Es ist Oktober 2023, als ein Mann mit rot kariertem Hemd auf dem St. Monica Pier in Los Angeles steht. Die Palmen wehen, der Pazifik schäumt, die Sonne brennt auf den Steg. Plötzlich überkommt ihn eine Welle von Glücksgefühlen und Trauer. Im Trubel der Touristen steht er da, braun gebrannt neben einem grünen Velo, und Tränen steigen auf.

Drei Monate später sitzt Marcus Fihlon in der Bäckerei Bachmann in Luzern und erzählt, wie es dazu kam. «Oft träumt man von Dingen, bis es zu spät ist», sagt der 50-Jährige und blickt aus dem Fenster auf die grauen Fassaden. «Machen!
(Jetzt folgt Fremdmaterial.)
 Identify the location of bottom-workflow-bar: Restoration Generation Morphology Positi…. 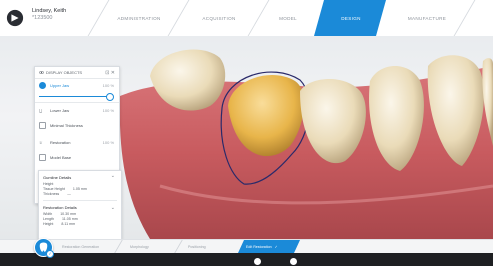
(246, 252).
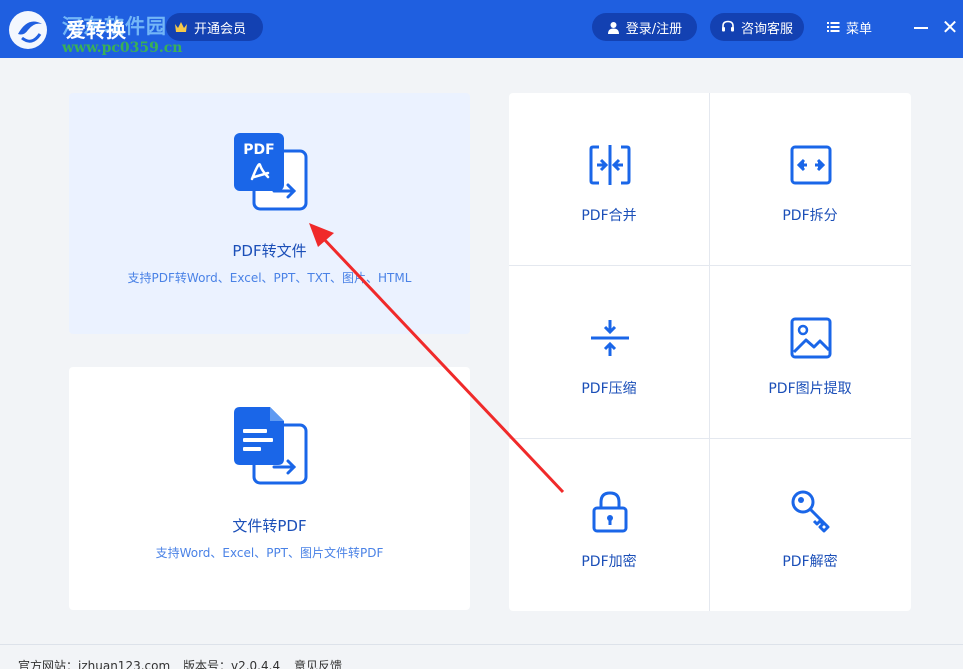 This screenshot has width=963, height=669. Describe the element at coordinates (811, 165) in the screenshot. I see `split-icon` at that location.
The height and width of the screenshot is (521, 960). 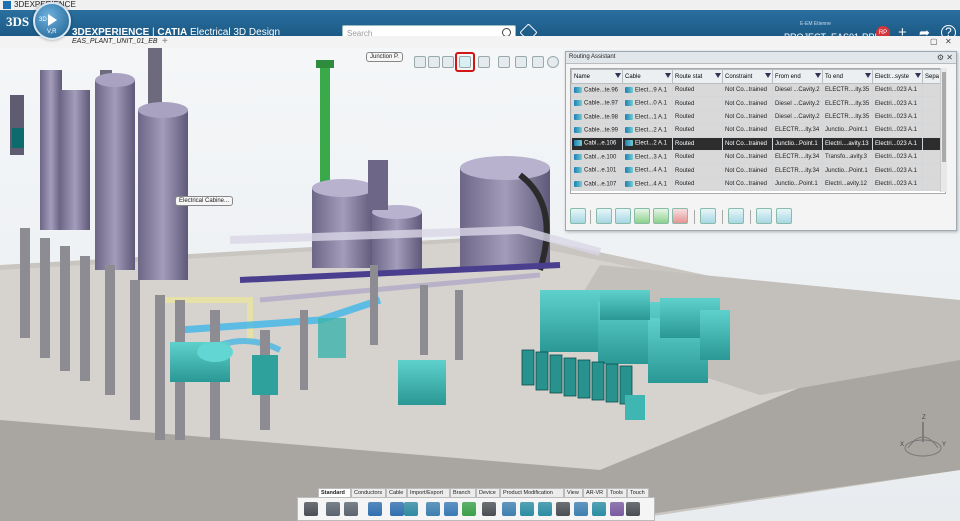 What do you see at coordinates (648, 117) in the screenshot?
I see `table-cell: Elect...1 A.1` at bounding box center [648, 117].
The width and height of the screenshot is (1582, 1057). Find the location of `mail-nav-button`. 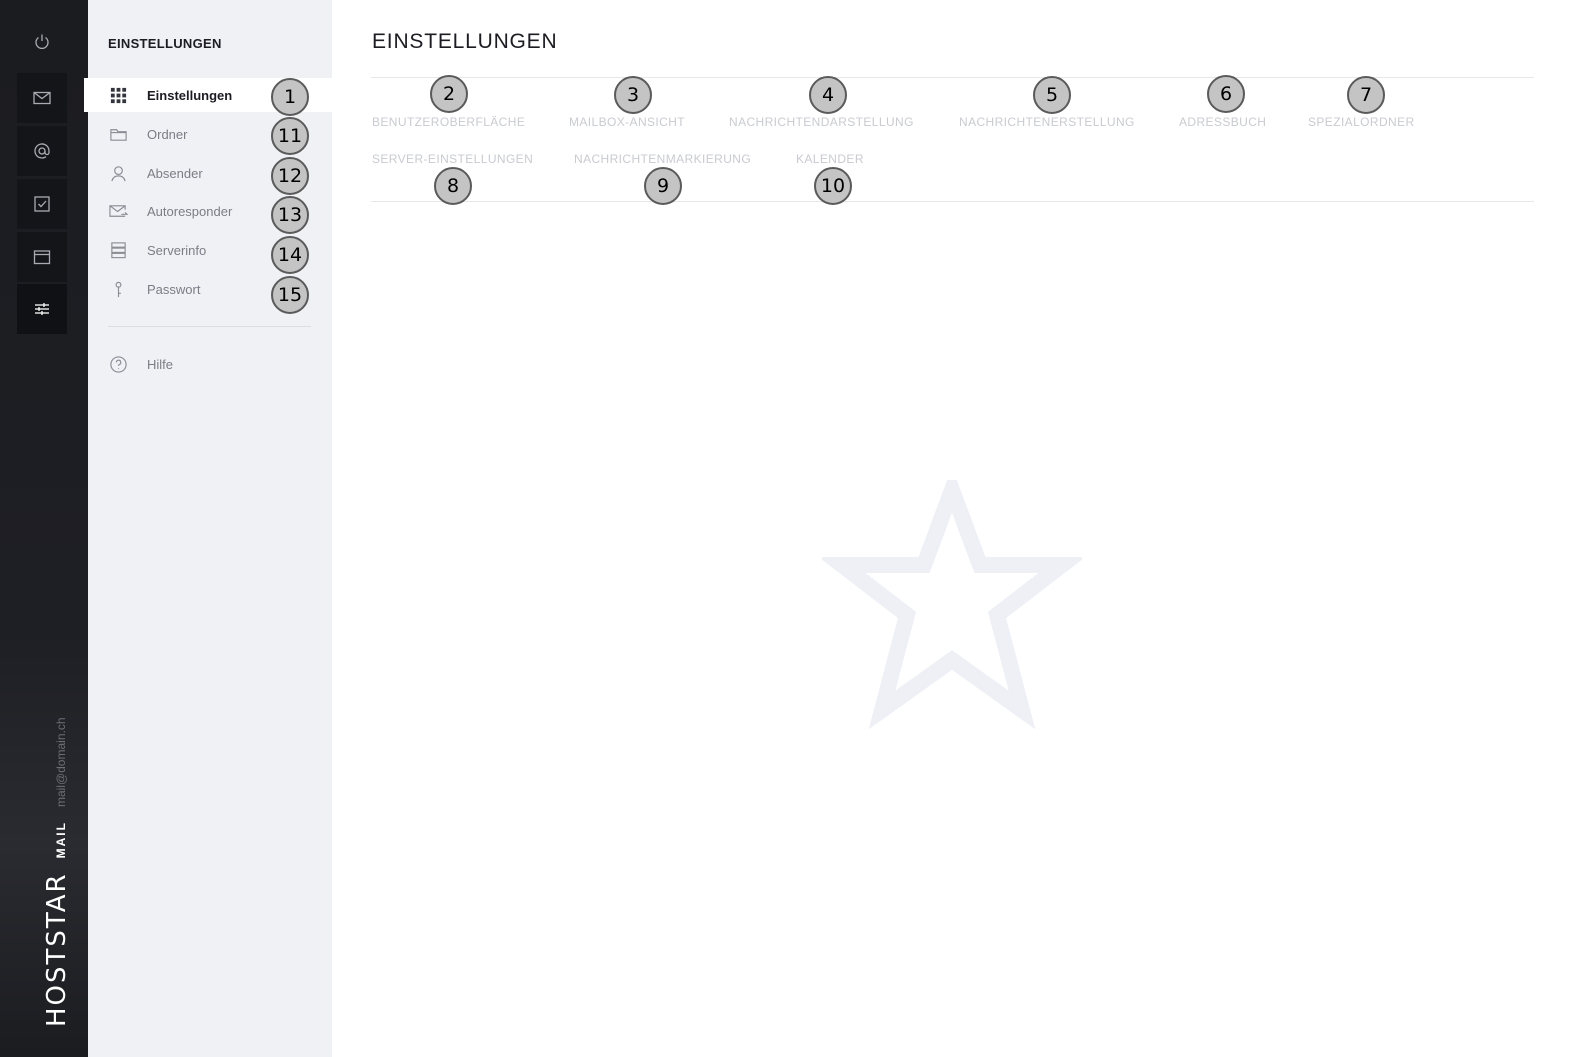

mail-nav-button is located at coordinates (42, 98).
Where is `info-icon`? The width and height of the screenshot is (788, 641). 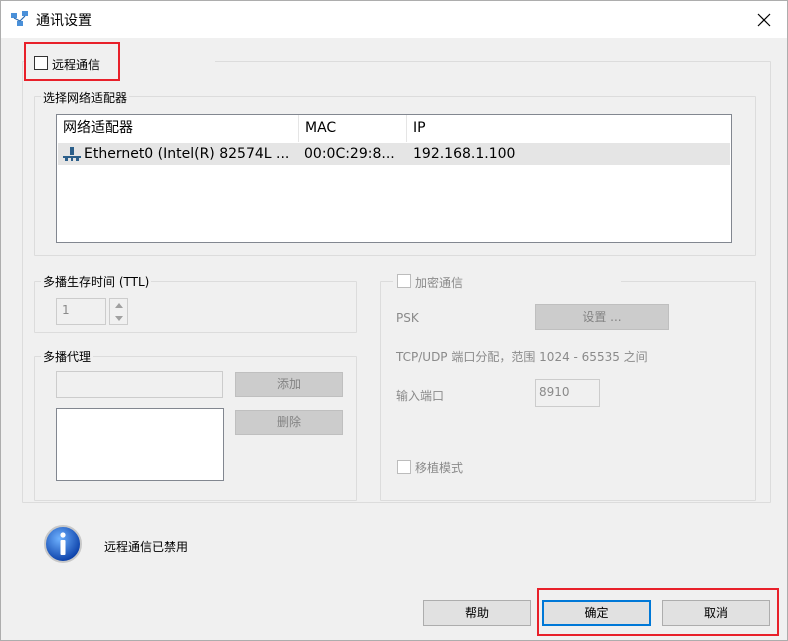
info-icon is located at coordinates (63, 544).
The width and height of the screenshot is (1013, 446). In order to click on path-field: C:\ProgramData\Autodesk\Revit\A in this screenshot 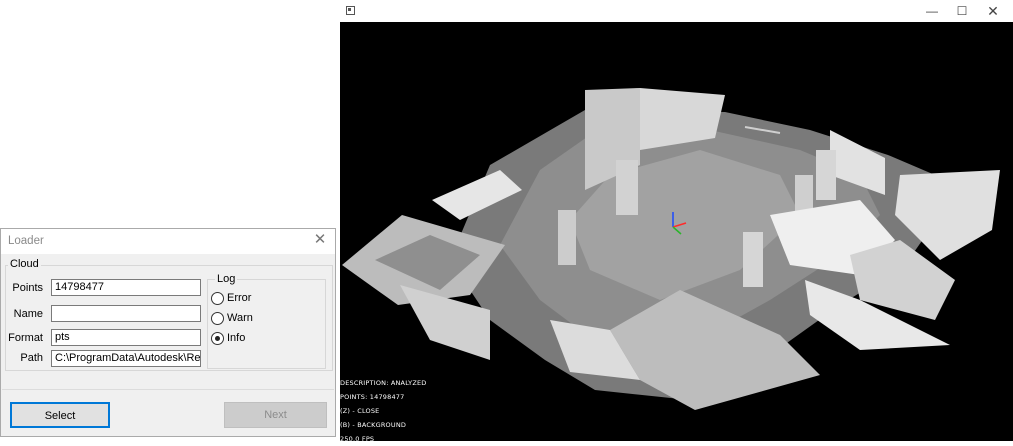, I will do `click(126, 358)`.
Einfach machen!» Das sei im Leben wichtig. Die Lautsprechermusik wummert zu seiner Botschaft.

Hunderte Male sei er über seinen Schatten gesprungen, sagt der Luzerner. In den Tiefen der USA, auf hohen Gebirgspässen und in menschenfeindlichen Wüsten begegnete er seinen persönlichen Grenzen. Und hat sich, nur mit dem Velo, bewiesen, was er als Kind für unmöglich gehalten hätte.  
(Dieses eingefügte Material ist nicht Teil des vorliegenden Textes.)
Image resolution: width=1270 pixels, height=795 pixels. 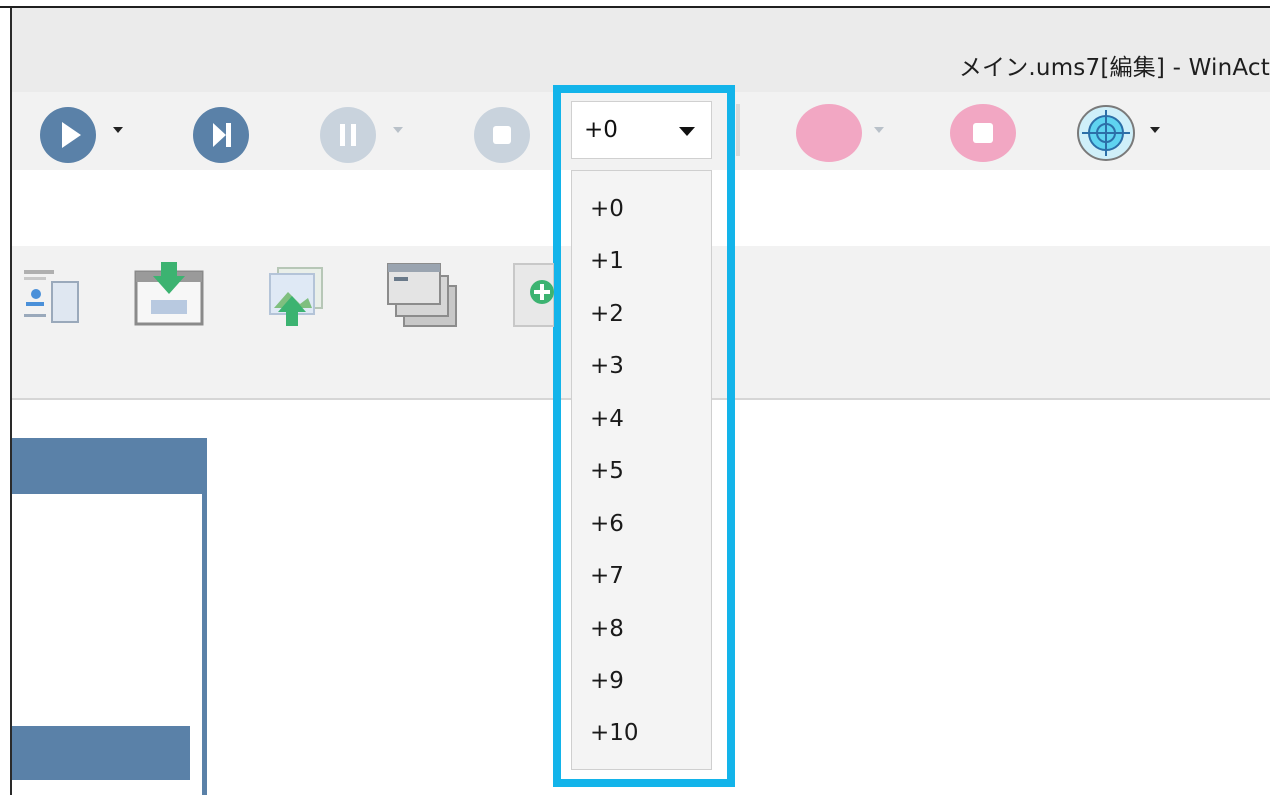 What do you see at coordinates (607, 209) in the screenshot?
I see `speed-option: +0` at bounding box center [607, 209].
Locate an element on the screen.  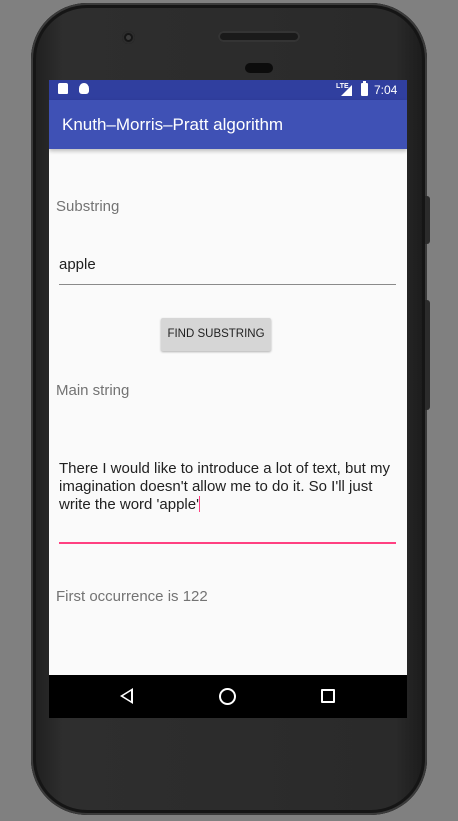
home-icon is located at coordinates (228, 696).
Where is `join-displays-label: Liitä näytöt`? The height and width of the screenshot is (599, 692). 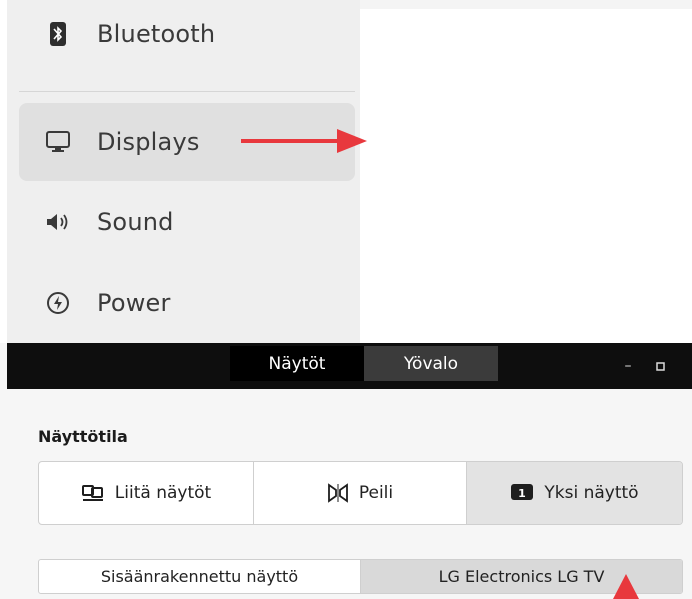
join-displays-label: Liitä näytöt is located at coordinates (163, 493).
Schüchternheit überwinden als Lebensaufgabe

Marcus Fihlon war zwölf Jahre alt, als er sein erstes Computerprogramm schrieb. Als schüchterner Junge aus schwierigen Verhältnissen fand er Zuflucht in der digitalen Welt. Auf der Strasse nach der Uhrzeit zu fragen, traute er sich nicht. Anfang der 2010er-Jahre kam der Autodidakt nach Luzern, als Softwareentwickler für die CSS.
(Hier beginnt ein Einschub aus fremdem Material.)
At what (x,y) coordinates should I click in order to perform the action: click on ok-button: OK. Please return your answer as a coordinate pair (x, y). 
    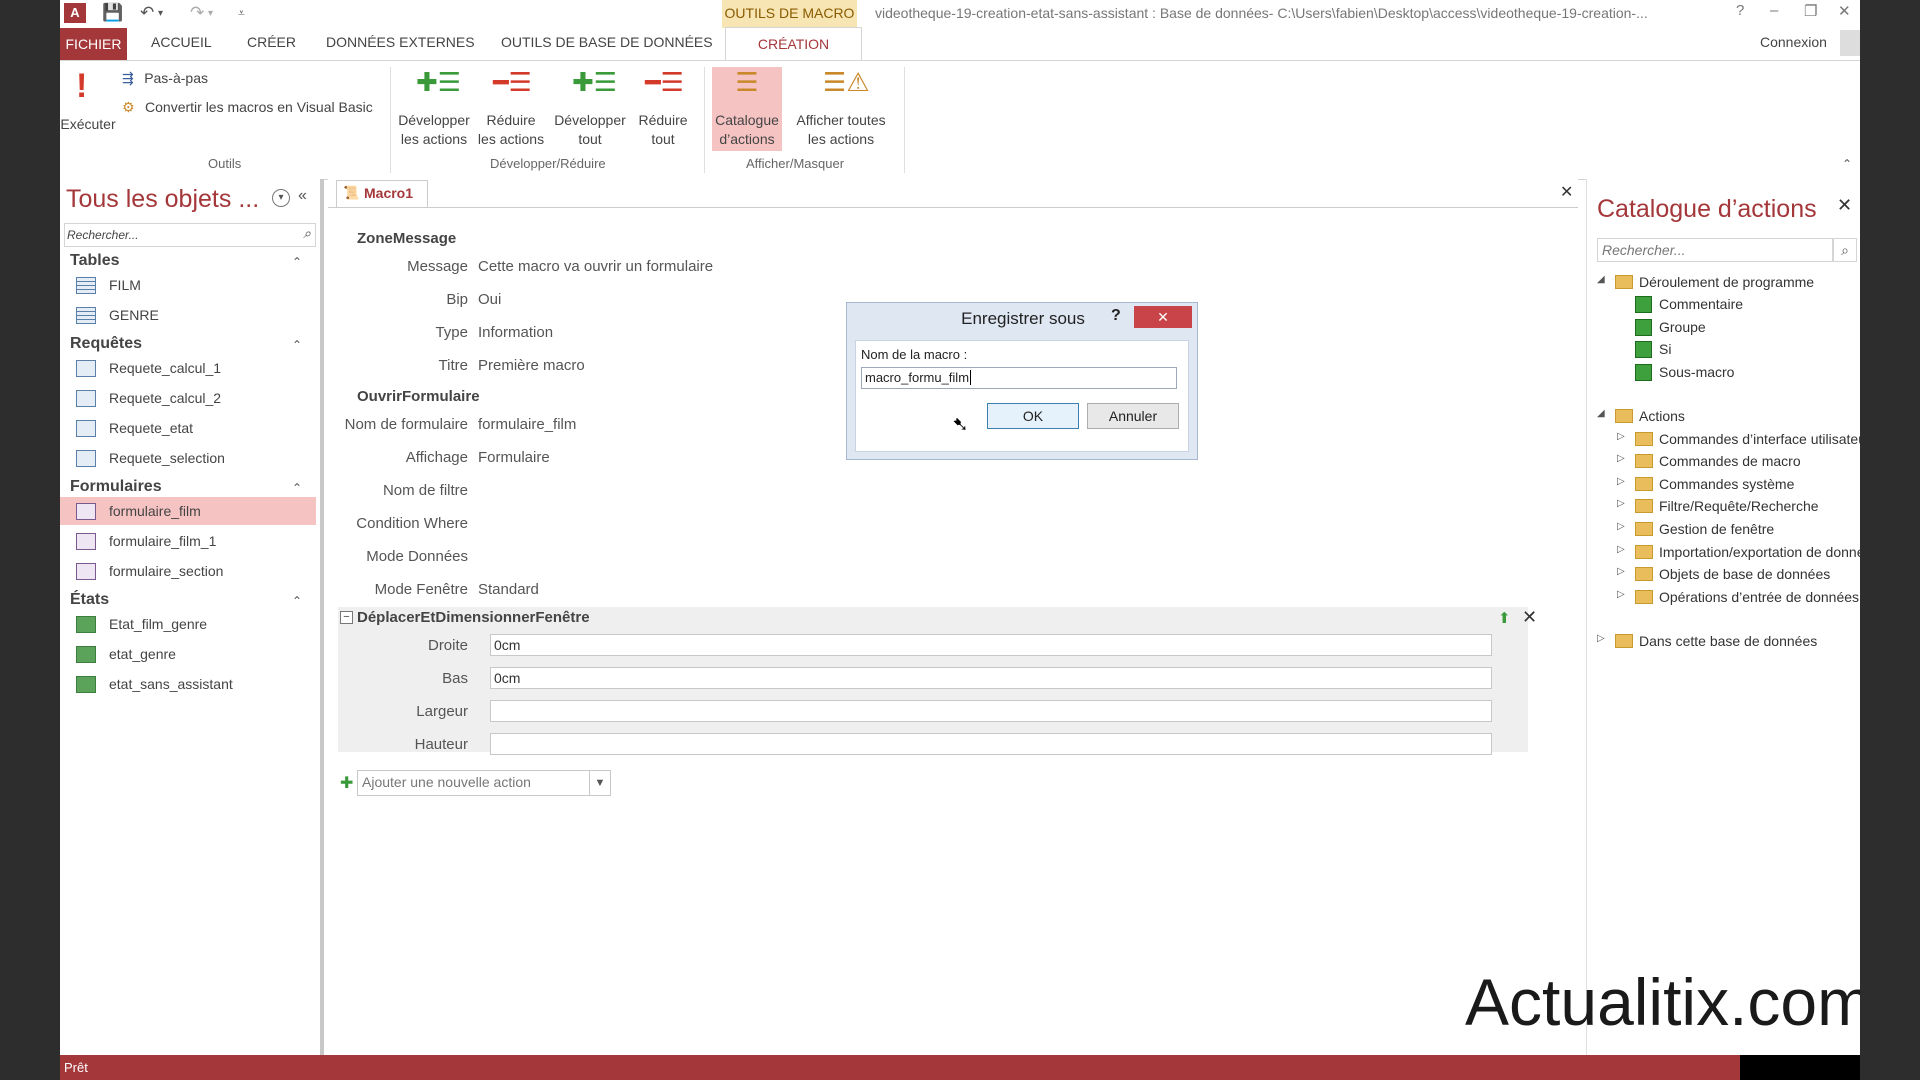
    Looking at the image, I should click on (1033, 416).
Seine Schüchternheit nahm er mit – das hinderte ihn. «Früher arbeiteten Programmierer in der dunklen Kammer. Heute musst du auf Gruppen zugehen können», sagt er. Also wollte er sich verändern, mutiger werden, über seinen Schatten springen.

Nach Jahren gelang ihm ein erster Durchbruch. Bei einer internationalen Messe stand er vor 400 Zuschauern auf der Bühne. «Trotz meiner Angst lief es gut», sagt Marcus Fihlon stolz. «Von da an habe ich meine Komfortzone immer öfter verlassen.» Zurück in der Schweiz begann er, IT-Treffen zu organisieren, an einer Zeitung mitzuwirken und öfter auf Bühnen zu gehen.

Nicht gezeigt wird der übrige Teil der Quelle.